• **Material**
** Begin **

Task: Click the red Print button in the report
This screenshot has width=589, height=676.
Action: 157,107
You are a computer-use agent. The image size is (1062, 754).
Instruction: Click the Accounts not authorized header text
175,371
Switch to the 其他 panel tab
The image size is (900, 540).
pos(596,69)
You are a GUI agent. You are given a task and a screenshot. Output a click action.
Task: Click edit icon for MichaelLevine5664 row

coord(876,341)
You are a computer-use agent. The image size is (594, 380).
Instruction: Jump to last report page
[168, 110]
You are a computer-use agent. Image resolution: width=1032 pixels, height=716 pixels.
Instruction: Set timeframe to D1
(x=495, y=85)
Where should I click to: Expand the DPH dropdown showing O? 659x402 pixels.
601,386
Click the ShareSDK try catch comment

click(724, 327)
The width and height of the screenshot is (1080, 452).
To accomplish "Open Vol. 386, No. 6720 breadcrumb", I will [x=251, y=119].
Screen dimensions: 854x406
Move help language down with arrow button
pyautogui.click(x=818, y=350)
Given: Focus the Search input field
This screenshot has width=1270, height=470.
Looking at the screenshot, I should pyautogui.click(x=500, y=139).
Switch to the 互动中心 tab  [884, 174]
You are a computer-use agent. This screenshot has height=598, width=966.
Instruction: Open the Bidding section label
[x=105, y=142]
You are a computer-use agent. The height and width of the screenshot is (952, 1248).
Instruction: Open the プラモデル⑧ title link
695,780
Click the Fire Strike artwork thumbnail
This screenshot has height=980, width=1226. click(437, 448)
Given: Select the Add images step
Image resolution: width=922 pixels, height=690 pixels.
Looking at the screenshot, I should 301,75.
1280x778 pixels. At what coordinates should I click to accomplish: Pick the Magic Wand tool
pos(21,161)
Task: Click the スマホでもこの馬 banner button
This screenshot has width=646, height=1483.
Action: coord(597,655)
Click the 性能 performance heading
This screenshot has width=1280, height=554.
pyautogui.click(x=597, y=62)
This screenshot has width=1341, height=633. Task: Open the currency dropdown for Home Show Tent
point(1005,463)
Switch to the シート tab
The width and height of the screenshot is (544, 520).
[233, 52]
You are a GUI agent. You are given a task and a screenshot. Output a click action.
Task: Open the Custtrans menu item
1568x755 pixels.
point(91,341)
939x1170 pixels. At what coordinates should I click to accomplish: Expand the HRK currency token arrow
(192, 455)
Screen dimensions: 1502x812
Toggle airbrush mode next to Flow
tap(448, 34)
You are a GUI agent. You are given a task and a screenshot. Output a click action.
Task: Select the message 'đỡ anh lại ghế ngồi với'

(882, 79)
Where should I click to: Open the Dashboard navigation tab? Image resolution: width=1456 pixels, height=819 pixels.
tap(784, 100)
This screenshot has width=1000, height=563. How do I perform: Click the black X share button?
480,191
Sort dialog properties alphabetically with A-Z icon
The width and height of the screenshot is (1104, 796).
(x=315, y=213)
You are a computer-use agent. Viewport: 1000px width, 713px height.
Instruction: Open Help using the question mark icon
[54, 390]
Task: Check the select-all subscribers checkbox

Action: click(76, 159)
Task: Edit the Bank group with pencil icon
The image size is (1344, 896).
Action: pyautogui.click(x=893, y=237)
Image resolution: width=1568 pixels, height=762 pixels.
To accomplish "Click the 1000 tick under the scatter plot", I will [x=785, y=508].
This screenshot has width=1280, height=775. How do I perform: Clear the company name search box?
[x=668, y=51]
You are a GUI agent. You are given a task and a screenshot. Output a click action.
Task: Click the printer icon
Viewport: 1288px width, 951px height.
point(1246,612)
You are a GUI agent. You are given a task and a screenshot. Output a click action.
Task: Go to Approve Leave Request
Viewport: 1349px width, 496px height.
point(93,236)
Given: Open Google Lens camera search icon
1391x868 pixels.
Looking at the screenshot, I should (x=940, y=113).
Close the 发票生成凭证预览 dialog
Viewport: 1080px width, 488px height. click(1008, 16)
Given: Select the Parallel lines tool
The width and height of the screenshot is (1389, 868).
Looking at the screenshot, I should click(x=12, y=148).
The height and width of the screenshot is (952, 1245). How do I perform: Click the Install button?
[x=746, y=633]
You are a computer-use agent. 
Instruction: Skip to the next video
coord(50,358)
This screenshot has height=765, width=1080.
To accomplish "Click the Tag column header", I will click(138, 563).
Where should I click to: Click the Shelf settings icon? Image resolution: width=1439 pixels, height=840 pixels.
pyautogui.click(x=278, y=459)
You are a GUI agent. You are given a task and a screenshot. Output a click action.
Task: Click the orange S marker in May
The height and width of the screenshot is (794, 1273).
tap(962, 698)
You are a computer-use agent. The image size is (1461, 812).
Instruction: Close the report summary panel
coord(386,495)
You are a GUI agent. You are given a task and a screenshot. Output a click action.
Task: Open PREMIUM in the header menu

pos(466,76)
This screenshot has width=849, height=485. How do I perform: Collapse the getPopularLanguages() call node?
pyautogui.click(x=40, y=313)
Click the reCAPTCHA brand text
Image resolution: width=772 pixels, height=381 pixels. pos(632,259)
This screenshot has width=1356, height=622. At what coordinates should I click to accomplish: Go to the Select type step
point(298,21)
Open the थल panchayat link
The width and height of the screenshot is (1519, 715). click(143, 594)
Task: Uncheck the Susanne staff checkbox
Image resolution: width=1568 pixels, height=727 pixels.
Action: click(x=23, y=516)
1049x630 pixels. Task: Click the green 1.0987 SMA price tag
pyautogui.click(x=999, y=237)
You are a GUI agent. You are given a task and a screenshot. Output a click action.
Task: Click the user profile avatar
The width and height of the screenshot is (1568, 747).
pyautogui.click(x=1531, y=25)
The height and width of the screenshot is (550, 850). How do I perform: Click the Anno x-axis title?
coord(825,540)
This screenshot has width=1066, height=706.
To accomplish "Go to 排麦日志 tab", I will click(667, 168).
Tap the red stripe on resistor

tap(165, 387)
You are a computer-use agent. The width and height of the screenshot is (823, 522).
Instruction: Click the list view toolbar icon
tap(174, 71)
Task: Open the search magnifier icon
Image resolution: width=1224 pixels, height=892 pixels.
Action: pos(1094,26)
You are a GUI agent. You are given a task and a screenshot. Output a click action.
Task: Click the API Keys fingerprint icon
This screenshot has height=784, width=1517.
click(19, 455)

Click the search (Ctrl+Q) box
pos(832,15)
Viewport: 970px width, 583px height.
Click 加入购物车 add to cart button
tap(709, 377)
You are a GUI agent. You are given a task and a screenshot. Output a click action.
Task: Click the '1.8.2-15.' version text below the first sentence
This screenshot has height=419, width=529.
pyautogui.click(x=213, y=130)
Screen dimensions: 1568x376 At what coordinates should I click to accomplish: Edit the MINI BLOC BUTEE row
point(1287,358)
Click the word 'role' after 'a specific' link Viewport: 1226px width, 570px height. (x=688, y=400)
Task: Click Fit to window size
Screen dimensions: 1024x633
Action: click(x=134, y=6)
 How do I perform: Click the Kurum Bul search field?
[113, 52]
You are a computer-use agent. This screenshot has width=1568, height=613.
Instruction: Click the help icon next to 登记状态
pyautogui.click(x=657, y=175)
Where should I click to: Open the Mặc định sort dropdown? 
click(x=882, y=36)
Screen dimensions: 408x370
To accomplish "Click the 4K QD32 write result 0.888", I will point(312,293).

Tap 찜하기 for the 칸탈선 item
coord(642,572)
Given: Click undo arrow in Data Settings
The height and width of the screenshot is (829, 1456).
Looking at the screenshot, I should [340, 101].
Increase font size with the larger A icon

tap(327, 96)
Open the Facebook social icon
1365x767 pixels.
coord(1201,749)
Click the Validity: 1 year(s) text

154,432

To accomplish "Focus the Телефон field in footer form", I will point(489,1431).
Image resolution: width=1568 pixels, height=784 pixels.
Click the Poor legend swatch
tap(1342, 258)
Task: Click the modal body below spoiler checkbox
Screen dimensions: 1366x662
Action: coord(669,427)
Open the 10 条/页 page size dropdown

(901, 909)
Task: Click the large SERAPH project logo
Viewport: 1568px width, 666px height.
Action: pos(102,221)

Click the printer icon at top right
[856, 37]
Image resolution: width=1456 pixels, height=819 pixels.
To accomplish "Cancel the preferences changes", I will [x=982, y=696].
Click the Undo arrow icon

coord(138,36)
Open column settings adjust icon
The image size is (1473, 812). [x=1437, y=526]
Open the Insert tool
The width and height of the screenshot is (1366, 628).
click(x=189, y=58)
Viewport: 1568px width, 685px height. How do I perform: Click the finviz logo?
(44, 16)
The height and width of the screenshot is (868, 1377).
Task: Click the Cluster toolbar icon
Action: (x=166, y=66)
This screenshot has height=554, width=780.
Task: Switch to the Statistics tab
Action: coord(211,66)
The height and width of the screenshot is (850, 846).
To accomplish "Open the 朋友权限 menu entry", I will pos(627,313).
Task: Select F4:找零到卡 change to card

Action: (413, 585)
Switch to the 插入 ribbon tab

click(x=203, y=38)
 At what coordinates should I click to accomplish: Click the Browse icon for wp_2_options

** End **

• **What needs to be done**
Convert the lines of the records, from the line with "You are a computer-use agent. Viewport: 1000px" to the line with "point(1246,612)", into a numbered list, leaving out blank lines.

• **Finished task**
1. You are a computer-use agent. Viewport: 1000px width, 713px height.
2. Instruction: Open Help using the question mark icon
3. [54, 390]
4. Task: Check the select-all subscribers checkbox
5. Action: click(76, 159)
6. Task: Edit the Bank group with pencil icon
7. The image size is (1344, 896).
8. Action: pyautogui.click(x=893, y=237)
9. Image resolution: width=1568 pixels, height=762 pixels.
10. To accomplish "Click the 1000 tick under the scatter plot", I will [x=785, y=508].
11. This screenshot has width=1280, height=775. How do I perform: Clear the company name search box?
12. [x=668, y=51]
13. You are a GUI agent. You are given a task and a screenshot. Output a click action.
14. Task: Click the printer icon
15. Viewport: 1288px width, 951px height.
16. point(1246,612)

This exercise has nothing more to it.